Le développent des jardins ouvriers va conduire à l’instauration de la Ligue Française du Coin de Terre et du Foyer qui prendra bientôt une ampleur nationale. En 1921 elle deviendra la Fédération nationale des jardins ouvriers et recensera plus de 47 000 jardins ouvriers. À son apogée, en 1945, à l’époque ou la guerre et ses privations avaient incité les habitants des villes à investir l’espace public, elle comptera plus de 250 000 parcelles sur le territoire français. En 1952, un nouveau type de jardins fait son apparition, les « jardins familiaux », destinés à des familles aux revenus souvent modestes de se procurer légumes et fruits frais en les cultivant eux-mêmes.
Avec les années 1970 et l’essor du développement économique, l’intérêt pour ce type d’initiative connaît un fort déclin en France. C’est pour la première fois, à New York que des citoyens lassés des friches urbaines qui les entourent, investissent ces dernières pour les transformer en jardins de quartiers communautaires, créant ainsi les premiers “community gardens” urbains et donc les premiers exemples de jardins partagés au sens moderne du terme.

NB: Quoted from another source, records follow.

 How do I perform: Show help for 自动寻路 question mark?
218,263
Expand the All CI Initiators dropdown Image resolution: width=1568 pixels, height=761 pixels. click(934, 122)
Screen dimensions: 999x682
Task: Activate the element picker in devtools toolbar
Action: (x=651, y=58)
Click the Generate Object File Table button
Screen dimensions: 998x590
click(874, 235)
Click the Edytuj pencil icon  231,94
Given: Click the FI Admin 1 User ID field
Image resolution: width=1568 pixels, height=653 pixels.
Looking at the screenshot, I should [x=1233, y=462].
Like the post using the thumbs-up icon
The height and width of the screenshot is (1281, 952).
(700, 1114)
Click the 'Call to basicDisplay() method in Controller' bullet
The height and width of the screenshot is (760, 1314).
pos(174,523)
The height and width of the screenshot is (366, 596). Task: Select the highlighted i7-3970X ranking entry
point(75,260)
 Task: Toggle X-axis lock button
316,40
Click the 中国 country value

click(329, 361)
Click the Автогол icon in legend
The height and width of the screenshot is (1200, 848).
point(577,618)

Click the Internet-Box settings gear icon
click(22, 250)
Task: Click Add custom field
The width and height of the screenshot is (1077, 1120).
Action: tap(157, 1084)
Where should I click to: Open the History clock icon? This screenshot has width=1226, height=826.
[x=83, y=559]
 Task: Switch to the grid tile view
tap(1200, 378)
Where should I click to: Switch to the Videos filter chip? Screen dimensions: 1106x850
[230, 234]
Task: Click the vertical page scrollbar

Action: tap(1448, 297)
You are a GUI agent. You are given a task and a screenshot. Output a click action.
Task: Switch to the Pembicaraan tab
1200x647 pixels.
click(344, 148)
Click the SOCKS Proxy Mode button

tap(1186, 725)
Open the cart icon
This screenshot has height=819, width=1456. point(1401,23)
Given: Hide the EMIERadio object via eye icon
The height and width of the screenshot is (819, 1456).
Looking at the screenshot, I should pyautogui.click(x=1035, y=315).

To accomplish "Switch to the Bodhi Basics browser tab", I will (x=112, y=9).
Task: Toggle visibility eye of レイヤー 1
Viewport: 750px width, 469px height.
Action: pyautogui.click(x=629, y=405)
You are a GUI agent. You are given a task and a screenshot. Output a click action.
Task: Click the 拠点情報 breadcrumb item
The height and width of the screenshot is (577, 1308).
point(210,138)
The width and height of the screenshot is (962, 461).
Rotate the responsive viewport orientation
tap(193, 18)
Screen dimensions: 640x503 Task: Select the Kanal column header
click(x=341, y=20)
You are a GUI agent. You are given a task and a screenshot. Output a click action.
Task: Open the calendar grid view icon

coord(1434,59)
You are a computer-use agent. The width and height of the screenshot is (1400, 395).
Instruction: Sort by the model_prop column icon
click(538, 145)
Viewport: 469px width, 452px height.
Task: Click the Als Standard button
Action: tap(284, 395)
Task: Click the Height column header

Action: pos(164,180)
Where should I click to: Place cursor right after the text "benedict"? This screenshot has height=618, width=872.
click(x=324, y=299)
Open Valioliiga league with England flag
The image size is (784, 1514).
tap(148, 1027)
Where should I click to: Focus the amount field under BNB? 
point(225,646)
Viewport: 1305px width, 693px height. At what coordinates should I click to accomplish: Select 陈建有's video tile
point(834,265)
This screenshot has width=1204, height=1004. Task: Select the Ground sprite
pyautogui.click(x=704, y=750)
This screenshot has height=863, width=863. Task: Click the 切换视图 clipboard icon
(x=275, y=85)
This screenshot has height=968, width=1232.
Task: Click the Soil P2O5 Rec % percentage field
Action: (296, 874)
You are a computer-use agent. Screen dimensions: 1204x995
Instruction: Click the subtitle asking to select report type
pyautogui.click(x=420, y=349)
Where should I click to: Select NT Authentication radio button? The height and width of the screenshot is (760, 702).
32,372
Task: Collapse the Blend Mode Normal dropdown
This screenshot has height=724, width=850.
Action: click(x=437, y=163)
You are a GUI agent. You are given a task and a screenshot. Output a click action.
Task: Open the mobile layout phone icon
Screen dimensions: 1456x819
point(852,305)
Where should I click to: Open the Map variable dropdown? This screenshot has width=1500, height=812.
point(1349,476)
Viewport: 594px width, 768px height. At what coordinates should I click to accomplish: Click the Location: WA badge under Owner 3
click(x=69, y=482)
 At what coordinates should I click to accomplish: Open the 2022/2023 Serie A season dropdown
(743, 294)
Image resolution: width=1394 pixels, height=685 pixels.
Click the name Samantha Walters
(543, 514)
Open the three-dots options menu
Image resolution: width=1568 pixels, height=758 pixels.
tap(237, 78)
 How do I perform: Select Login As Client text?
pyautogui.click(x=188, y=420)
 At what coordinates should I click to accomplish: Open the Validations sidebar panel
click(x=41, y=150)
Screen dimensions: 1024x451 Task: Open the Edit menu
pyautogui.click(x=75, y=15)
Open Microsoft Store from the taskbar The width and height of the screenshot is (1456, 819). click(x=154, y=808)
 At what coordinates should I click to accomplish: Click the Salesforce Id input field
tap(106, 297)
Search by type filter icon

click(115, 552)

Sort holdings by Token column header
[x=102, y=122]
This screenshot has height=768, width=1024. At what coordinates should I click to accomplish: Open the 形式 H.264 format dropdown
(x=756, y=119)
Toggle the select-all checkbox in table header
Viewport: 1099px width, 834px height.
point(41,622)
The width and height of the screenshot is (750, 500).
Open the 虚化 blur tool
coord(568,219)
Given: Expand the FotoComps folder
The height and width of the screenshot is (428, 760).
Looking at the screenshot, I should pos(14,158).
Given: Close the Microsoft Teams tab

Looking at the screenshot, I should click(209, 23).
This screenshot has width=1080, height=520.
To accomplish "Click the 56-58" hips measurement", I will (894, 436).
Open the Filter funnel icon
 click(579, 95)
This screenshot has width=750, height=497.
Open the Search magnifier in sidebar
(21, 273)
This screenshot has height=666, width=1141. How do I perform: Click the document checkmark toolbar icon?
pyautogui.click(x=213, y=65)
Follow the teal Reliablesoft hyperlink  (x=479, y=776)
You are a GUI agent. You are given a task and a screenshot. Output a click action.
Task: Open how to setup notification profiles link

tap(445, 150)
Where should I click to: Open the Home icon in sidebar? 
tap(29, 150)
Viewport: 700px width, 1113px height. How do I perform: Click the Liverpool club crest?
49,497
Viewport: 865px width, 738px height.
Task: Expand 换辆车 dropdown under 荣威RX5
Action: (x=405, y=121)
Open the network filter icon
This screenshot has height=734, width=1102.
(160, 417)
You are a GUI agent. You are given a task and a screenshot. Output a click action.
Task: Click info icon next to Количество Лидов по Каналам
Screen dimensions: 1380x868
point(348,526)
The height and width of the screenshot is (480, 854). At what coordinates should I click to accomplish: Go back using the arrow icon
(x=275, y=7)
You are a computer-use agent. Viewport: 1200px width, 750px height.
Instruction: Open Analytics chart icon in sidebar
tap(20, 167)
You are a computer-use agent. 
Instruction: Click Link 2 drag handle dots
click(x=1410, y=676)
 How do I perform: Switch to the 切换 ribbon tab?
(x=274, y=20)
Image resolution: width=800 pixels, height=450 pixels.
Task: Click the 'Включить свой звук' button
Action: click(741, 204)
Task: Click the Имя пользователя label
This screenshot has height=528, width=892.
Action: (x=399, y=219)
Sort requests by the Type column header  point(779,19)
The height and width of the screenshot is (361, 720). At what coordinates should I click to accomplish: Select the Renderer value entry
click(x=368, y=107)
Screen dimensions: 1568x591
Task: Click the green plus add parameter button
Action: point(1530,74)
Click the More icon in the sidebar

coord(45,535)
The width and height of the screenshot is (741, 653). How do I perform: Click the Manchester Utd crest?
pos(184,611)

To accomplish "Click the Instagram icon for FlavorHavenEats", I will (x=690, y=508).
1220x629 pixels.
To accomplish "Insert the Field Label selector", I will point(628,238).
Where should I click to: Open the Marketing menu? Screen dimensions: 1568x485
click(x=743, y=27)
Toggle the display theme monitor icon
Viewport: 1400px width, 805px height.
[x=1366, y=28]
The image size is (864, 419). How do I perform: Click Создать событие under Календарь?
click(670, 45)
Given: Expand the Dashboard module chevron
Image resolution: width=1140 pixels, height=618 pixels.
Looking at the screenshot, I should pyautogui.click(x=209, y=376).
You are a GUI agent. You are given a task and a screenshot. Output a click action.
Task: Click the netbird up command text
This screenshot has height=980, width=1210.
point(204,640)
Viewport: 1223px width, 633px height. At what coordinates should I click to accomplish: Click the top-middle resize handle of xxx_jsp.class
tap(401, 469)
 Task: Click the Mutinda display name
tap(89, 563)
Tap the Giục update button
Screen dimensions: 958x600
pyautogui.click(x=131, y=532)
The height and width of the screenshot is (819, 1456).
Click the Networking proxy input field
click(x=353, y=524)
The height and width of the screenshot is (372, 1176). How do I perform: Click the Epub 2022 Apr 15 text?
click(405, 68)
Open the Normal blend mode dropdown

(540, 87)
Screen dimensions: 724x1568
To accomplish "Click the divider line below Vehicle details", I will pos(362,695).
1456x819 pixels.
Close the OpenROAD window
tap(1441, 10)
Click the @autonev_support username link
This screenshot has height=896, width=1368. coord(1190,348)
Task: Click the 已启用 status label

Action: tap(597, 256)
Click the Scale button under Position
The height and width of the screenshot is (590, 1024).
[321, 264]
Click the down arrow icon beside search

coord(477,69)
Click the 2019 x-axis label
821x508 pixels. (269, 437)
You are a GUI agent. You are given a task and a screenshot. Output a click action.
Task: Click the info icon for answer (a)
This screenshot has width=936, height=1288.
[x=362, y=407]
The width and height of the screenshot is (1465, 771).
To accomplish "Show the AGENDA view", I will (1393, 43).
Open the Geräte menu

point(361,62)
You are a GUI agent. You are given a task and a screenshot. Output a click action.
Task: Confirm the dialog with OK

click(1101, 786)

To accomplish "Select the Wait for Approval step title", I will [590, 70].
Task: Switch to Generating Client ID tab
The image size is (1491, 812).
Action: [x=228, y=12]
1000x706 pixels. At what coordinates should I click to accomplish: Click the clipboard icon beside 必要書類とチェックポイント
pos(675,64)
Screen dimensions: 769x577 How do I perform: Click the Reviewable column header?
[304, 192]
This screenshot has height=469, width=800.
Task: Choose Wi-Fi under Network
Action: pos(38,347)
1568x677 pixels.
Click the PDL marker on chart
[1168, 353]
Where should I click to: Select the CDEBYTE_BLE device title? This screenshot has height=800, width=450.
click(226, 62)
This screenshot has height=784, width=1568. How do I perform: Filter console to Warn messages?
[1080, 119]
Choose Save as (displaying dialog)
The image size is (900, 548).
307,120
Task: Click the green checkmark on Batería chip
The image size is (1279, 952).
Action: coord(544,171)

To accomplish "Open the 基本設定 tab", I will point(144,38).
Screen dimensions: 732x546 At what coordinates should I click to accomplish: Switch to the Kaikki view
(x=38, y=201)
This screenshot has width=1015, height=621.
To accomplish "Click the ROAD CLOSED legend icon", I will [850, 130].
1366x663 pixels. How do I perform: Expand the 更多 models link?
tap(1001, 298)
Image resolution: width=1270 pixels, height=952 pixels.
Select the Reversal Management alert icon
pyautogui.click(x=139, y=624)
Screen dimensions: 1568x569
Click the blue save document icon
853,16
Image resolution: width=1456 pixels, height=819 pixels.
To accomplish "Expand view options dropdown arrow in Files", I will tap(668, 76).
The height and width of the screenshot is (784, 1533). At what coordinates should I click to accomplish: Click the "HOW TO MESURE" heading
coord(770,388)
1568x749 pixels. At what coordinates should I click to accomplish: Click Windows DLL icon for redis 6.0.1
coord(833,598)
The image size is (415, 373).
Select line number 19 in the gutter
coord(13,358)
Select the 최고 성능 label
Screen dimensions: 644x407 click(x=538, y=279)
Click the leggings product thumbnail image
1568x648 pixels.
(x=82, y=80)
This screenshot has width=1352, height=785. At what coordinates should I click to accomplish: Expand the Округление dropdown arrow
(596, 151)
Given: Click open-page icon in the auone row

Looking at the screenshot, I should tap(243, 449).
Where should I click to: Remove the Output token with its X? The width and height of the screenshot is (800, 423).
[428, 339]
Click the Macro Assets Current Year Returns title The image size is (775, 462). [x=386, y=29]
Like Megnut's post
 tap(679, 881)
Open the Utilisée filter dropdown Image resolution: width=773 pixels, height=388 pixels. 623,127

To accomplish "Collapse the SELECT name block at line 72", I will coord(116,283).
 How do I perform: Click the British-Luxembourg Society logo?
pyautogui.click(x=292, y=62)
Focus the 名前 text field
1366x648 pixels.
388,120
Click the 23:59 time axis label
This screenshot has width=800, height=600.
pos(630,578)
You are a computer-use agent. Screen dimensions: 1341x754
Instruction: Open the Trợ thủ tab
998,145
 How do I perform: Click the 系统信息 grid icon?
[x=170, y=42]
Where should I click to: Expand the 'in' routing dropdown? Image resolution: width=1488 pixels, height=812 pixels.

Le déploiement des jardins partagés
La notion de jardin partagé fait son apparition plus tardivement en France, à la fin des années 1990, avec l’appui de la Fondation de France. Les fondateurs du réseau venaient d’horizons très différents (éducation à l’environnement, insertion, sociologie, militants écologistes, acteurs associatif…), tous souhaitant participer à une dynamique d’échanges et de réflexion autour de thématiques et objectifs divers mais possédant des valeurs communes comme :
1/ les aspects sociaux, avec l’appropriation du cadre de vie par tout citoyen sans discrimination, la possibilité pour les personnes en difficulté de retrouver une utilité sociale, partager des moments conviviaux entre habitants et partager leur savoir-faire, découvrir et aménager un espace collectivement.
2/ les aspects environnementaux, avec la découverte du jardinage et du compostage, en apprenant l’agriculture biologique et la permaculture, en reconnaissant les plantes et leur cycle de vie ou encore de se sensibiliser à la biodiversité locale.
Parler de la « multifonctionnalité des jardins » est d’autant plus pertinent qu’ils sont associés à pas moins de huit sphères d’intervention dans la littérature scientifique, avec l’aménagement urbain, l’environnement, l’économie, la sécurité alimentaire, la santé, les loisirs, l’éducation et les interactions sociales. Les jardins urbains sont ainsi des lieux médians entre ville, nature et agriculture, au service de la biodiversité, tout en contribuant au bien-être physique, mental et social des jardiniers. Ce sont de réels lieux d’initiatives citoyennes.
Il est difficile d’estimer le nombre de jardins partagés dans toute la France, mais peuvent se compter en dizaine de milliers avec des superficies variables en fonction de chaque lieu. Les jardins jouent un rôle de plus en plus essentiel dans nos communautés, suscitant un intérêt grandissant partout sur le territoire. Développer ces initiatives ne peut être que bénéfique, promettant un avenir des plus radieux pour les personnes impliquées.